What to work on:
Every line of the listing should be repeated exactly.

Top of Excerpted data

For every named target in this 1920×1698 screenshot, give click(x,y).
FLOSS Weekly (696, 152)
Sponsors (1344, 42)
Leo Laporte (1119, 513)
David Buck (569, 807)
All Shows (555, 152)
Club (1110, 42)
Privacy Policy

Bottom of Excerpted data

Result of the task:
For every named target in this 1920×1698 screenshot, give click(x,y).
FLOSS Weekly (696, 152)
Sponsors (1344, 42)
Leo Laporte (1119, 513)
David Buck (569, 807)
All Shows (555, 152)
Club (1110, 42)
Privacy Policy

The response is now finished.